__WHAT TO DO__: Report every line in the entries below that contains the word "Viewport".

__RECORDS SUPPLIED__:

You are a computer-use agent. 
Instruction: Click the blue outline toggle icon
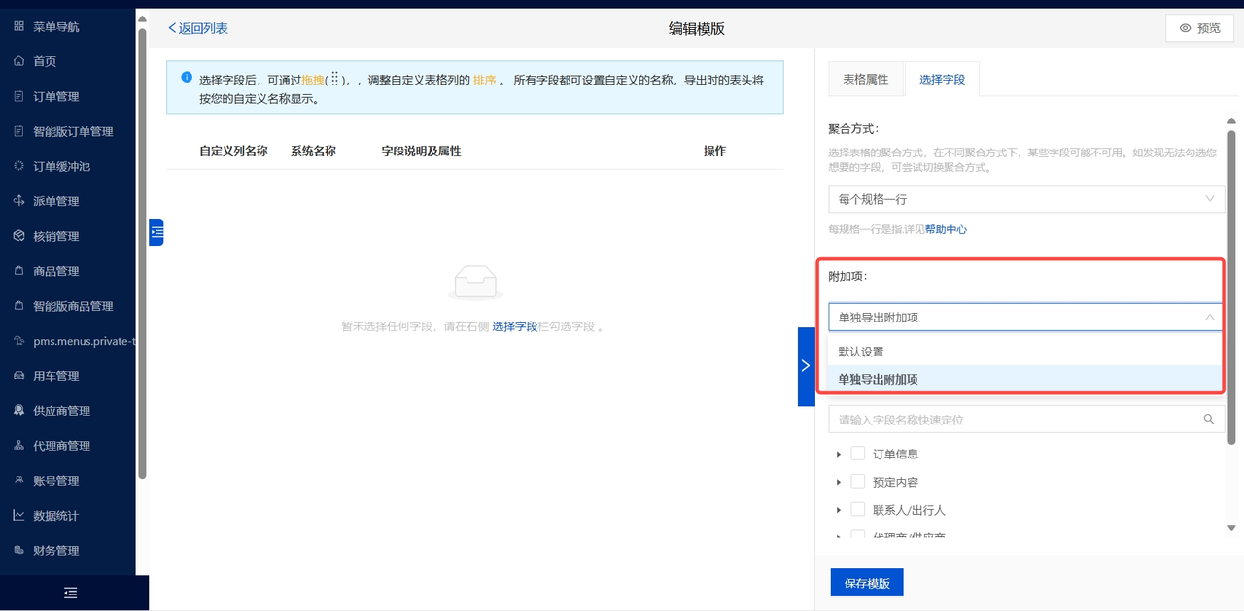tap(156, 232)
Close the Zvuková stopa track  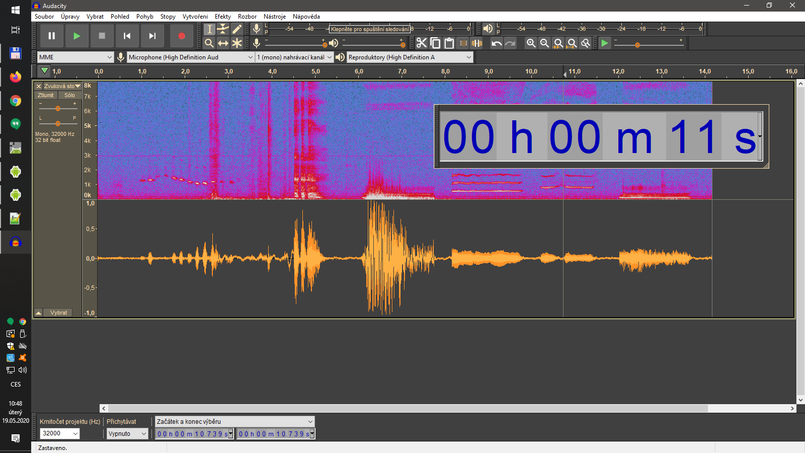[x=38, y=86]
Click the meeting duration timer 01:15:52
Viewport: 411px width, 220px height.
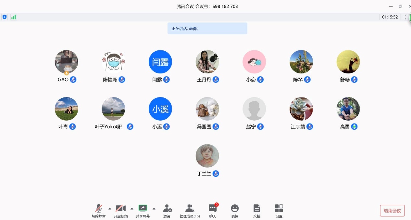tap(390, 17)
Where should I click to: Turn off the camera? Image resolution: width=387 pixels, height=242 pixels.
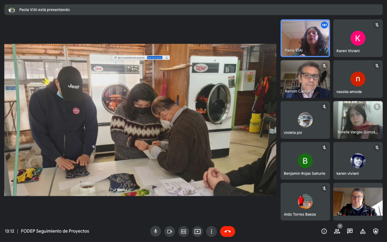[x=169, y=231]
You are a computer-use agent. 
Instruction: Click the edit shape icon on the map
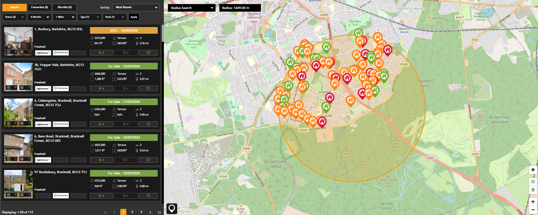tap(533, 182)
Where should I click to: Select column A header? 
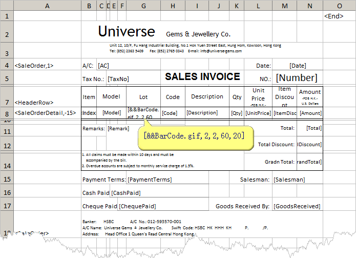47,6
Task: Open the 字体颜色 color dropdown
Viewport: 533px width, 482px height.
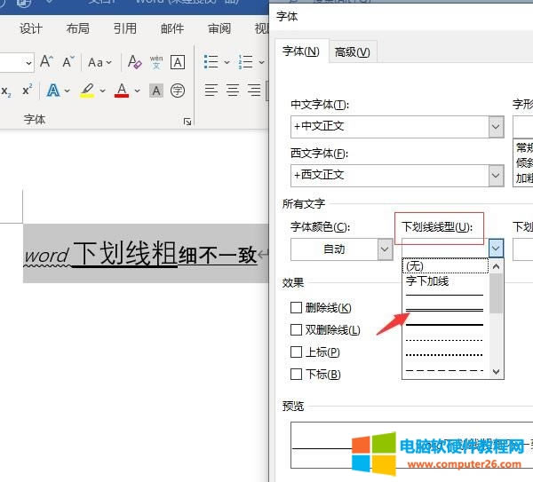Action: (384, 249)
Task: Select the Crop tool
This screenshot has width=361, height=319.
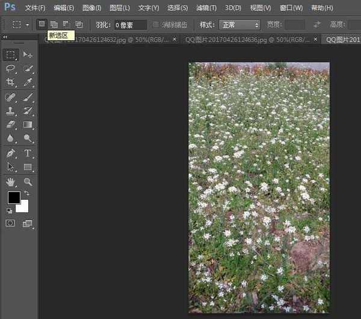Action: pos(10,82)
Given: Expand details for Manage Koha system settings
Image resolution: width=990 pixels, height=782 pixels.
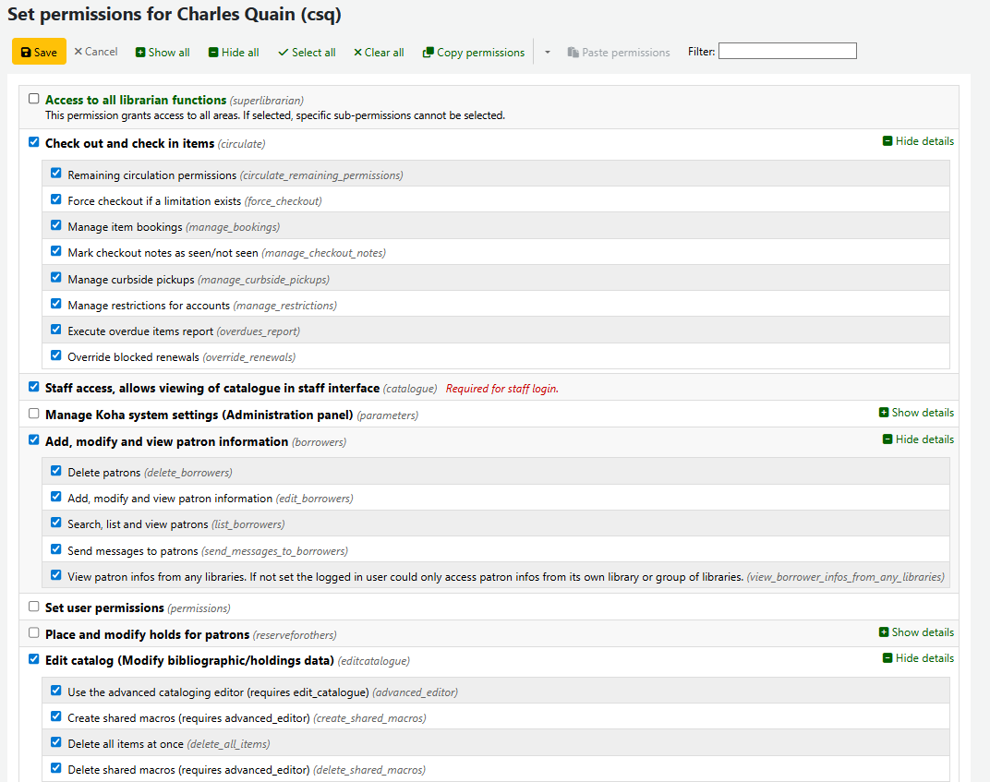Looking at the screenshot, I should click(x=916, y=413).
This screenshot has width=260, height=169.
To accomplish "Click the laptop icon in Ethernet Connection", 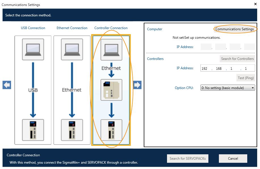I will point(72,49).
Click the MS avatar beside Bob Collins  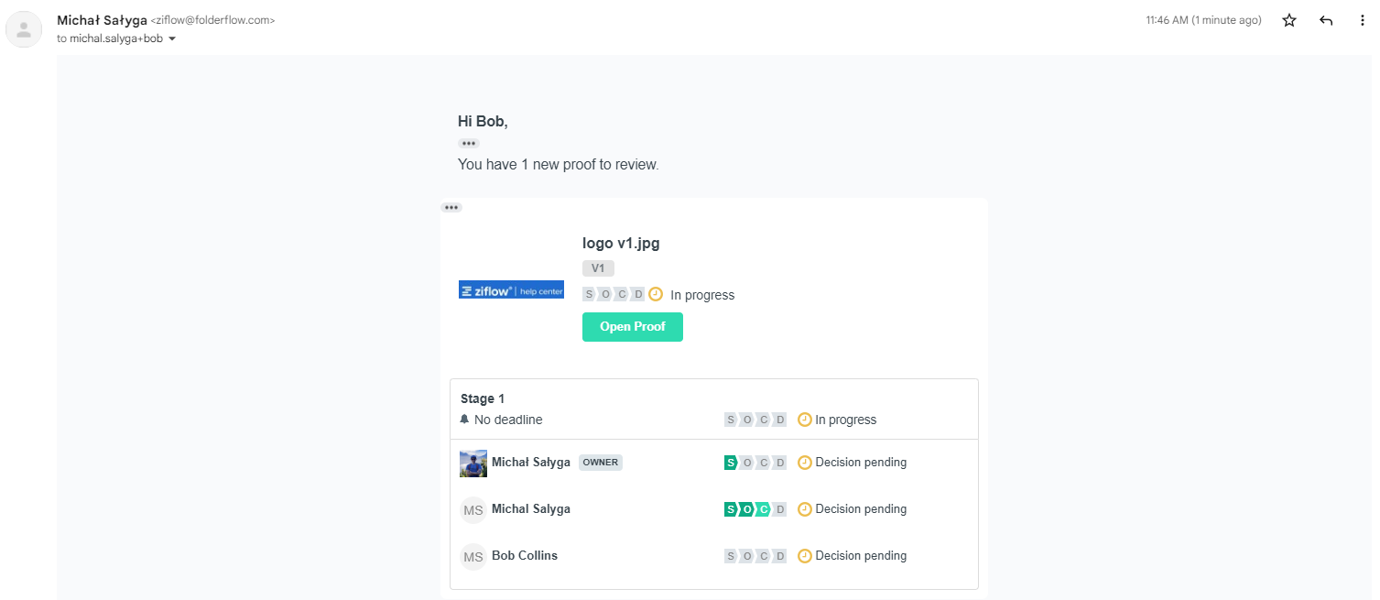pos(473,556)
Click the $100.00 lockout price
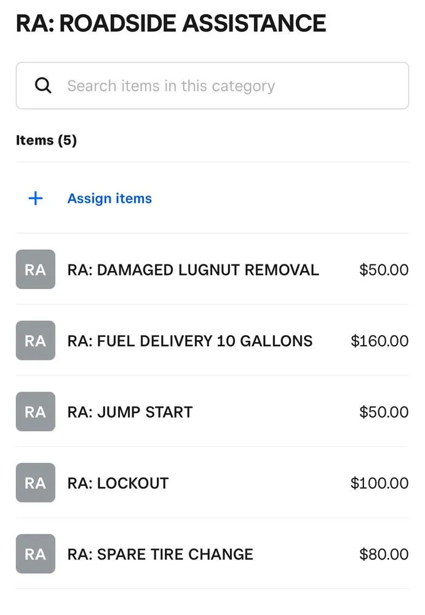 (x=379, y=483)
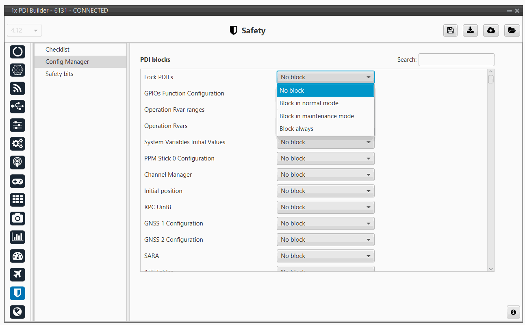Open the version 4.12 dropdown
This screenshot has height=325, width=525.
[x=24, y=30]
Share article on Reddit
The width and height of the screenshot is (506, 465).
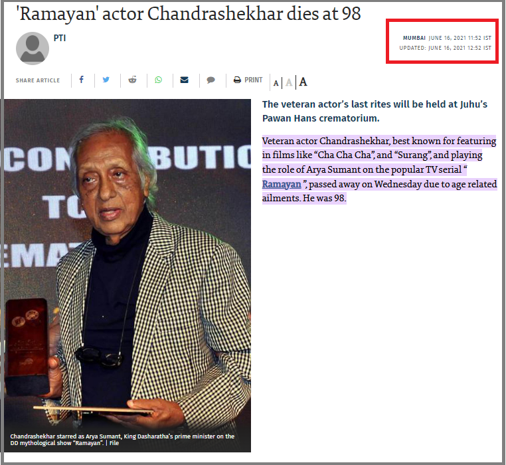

__FULL OUTPUT__:
Viewport: 411px width, 220px height.
Viewport: 533px width, 482px height.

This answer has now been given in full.